● EXERCISE TASK: Starting at the line that contains "The width and" and continuing through the end of the entries, write those lines out again, requests included. Scale only the coordinates in the answers by 0.75, rounding to whole numbers with halves going up, and leave out the pictures.

● PROVIDED INFORMATION:
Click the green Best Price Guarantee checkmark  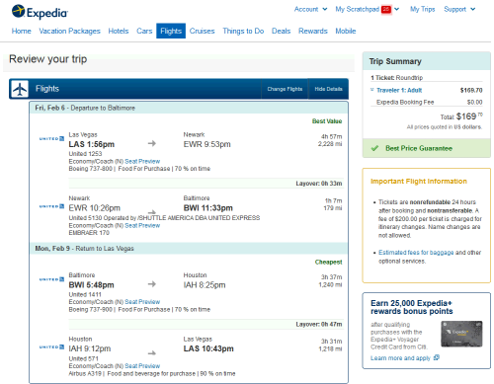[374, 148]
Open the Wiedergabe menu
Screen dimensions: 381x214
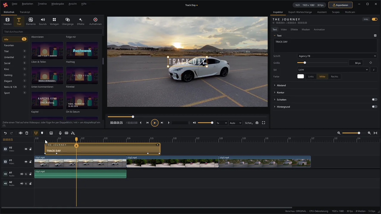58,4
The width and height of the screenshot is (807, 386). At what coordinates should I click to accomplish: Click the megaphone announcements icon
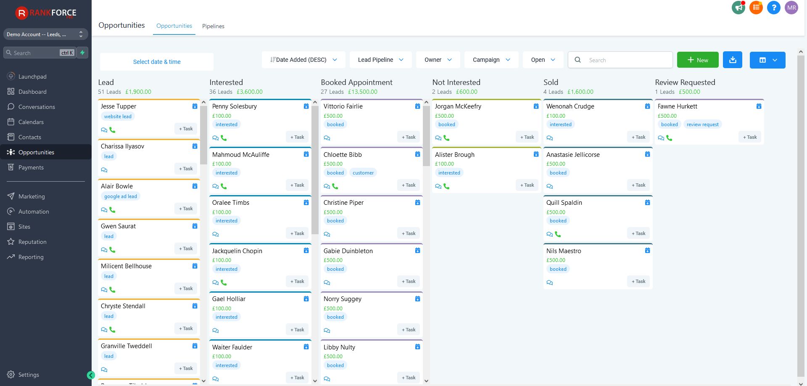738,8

● CORRECT RESULT:
The width and height of the screenshot is (807, 386). At what coordinates should I click to accomplish: Click the megaphone announcements icon
554,6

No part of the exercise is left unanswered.